Thanks in advance for any info you can provide!


----------



## HorizontalMike (Jun 3, 2010)

I use rope lighting in my observatory (red mostly but some white). I find it to be good low level lighting but ended up adding fluorescent lights in order to actually "work" on my equipment. That being said, I would say that rope lighting has limited "task lighting" usefulness (over your parts and tool containers).

A better choice (and what I chose in the observatory) would be the "small 15-20 fluorescent fixtures like HD sells. I have found these quite useful and easy to install. I even mounted one behind my big screen DTV for background lighting…

Oh yeah, parts of the rope light do burn out more readily.


----------



## StumpyNubs (Sep 25, 2010)

I've used rope lighting in projects. My house has a library and there's rope lighting for some of the shelves. One thing I learned is that there's a HUGE difference in quality. I bought the cheap stuff and it lasted only a few weeks. Buy the best you can if you use it.


----------



## superstretch (Jan 10, 2011)

I have the HD variety and don't know that I would use them for more than accent lighting. I have ropes behind my computer monitor, my TV, and around the inside under my bed frame. Each setting looks fantastic, but they don't provide much direct like-like taking the lens assembly off a Maglight… You still get a torch, but there's no direction or focus.

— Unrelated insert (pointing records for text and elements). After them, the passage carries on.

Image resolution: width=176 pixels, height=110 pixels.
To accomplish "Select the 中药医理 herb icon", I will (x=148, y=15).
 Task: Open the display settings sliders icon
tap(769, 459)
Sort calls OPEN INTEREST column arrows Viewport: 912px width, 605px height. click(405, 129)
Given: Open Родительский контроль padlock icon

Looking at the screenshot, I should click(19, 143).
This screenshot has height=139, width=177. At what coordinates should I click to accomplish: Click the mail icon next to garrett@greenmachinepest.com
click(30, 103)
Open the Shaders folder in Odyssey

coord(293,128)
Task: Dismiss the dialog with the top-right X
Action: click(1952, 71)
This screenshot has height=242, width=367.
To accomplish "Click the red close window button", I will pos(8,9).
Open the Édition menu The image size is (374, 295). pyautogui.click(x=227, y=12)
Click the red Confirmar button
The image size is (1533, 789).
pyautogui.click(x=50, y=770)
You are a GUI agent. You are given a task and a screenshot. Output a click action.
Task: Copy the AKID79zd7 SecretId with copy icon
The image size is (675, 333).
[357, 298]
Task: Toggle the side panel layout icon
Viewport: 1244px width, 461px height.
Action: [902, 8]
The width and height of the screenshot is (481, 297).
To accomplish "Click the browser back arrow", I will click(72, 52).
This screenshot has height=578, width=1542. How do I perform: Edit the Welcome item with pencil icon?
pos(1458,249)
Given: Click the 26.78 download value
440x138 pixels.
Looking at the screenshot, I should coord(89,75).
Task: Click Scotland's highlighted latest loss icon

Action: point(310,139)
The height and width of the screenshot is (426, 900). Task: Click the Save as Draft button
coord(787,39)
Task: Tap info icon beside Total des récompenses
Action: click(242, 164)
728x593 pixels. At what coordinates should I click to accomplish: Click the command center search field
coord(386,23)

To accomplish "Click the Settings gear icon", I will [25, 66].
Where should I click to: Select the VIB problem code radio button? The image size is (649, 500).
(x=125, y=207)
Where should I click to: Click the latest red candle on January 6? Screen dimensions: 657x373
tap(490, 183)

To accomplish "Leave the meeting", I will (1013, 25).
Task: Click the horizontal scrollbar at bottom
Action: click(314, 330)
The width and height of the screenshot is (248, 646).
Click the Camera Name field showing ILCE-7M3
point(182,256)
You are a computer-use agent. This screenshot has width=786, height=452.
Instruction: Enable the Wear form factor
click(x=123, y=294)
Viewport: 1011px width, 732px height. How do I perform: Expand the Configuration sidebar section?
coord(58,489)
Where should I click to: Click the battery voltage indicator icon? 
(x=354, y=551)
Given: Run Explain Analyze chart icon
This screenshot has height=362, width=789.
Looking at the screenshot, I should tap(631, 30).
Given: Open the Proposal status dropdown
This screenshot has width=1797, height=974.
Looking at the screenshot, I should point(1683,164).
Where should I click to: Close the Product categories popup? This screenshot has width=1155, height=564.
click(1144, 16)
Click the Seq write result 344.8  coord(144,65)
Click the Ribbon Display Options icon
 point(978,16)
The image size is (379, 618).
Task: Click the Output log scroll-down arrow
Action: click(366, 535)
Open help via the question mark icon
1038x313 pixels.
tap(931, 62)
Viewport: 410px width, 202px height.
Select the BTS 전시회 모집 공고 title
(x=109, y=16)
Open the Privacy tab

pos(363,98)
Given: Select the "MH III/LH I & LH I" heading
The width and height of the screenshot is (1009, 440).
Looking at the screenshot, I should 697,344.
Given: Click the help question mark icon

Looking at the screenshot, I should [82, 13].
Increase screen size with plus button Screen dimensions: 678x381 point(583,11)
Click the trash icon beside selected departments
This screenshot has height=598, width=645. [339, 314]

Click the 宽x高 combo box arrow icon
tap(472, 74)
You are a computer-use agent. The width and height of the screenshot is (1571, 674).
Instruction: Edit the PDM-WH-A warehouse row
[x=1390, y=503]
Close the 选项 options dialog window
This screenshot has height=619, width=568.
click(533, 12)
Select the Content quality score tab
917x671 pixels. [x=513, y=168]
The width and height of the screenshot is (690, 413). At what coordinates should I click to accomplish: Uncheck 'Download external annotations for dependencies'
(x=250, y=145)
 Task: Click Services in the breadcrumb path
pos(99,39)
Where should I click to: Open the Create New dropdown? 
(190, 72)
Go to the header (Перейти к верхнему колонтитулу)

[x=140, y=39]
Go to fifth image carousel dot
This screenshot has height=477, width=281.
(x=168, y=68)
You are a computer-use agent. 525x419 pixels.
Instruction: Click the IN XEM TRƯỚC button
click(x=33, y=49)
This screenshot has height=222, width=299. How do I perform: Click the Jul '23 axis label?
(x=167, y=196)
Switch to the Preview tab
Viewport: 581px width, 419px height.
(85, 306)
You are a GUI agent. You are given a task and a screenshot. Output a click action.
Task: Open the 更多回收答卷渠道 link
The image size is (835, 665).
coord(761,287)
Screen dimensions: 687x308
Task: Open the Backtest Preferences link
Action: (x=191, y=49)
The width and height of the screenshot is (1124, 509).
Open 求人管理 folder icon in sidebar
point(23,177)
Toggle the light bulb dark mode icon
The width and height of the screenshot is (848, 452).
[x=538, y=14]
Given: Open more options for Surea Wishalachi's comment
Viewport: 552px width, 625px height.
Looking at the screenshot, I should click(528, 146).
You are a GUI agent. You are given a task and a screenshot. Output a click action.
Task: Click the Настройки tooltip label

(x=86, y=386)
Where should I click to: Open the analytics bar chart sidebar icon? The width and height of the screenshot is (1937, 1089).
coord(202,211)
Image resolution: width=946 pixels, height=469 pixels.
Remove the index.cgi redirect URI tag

That being said, I'm sure if you get the right stuff and maybe double up the density of the lights, you might get what you're looking for.


----------



## LateNightOwl (Aug 13, 2009)

I've used rope lights for display purposes in a retail business, but I would not recommend them as work lights. They are just not bright enough and they yellow over time.

However, you might want to check out LED strip lights like these . They can be expensive, but they put out a lot of light, take up almost no space, and they are energy efficient. You can also use a dimmer switch with them if you want. I am going to use them as indirect lighting in my hot tub room. If you shop around, you can probably find a better deal on them-this was just the first site that showed up in Google, and they seem to have a good selection.


----------



## patron (Apr 2, 2009)

lowes has 'hockey puck' LED lights
in kits
they are 110
and can be run through a dimmer
cheap

much better than rope
or strip lights

simple


----------



## Gregn (Mar 26, 2010)

I've experimented with rope lighting for this purpose myself. While it provides a low level light for back lighting areas under cabinets and such. As Mike has stated sections of rope lighting does burn out and isn't as simple as changing out lights in other fixtures. I'm now looking at checking out the new LED task lighting lights they have come out with. Such as these.
http://www.lowes.com/pd_283520-1390-GU0018P-LED-I_4294859090_4294937087_?productId=1240645&Ns=p_product_prd_lis_ord_nbr|0||p_product_quantity_sold|1&pl=1&currentURL=/pl_Spe


----------



## RetiredCoastie (Sep 7, 2009)

Thanks all for your input. I'm glad I came here first you guys are great.

David I think I'm gonna go with your suggestion and try the puck lights. If they don't suit my needs I can always return them.

Once I finish the cabinet I'll post pics with the lights on and off.

Thanks again to all of you!


----------



## swirt (Apr 6, 2010)

I have LED rope lights under my cabinets in my kitchen. They replaced non-led rope lights that starting having sections burn out and quit working. If you go with rope lights, definitely go with the LED variety.

As far as task lighting, as others have said, they are not optimal, but the nice thing is they provide lots of light from multiple vantage points so you are rarely working in a shadow. The task lights are more like spots that provide more brightness, but also more shadows. I have been thinking about doing this, when I add a couple of hanging cabinets to my workshop to put both LED rope and LED task lights under it. Then you would get the best of both worlds. I would also put them on separate switches so that you can turn them on and off independently. ie: Sometimes you want shadows so it would help to be able to turn off the rope.


----------



## HorizontalMike (Jun 3, 2010)

I think the LED technology will be a game changer ONCE they get prices down and competitive with existing types.


----------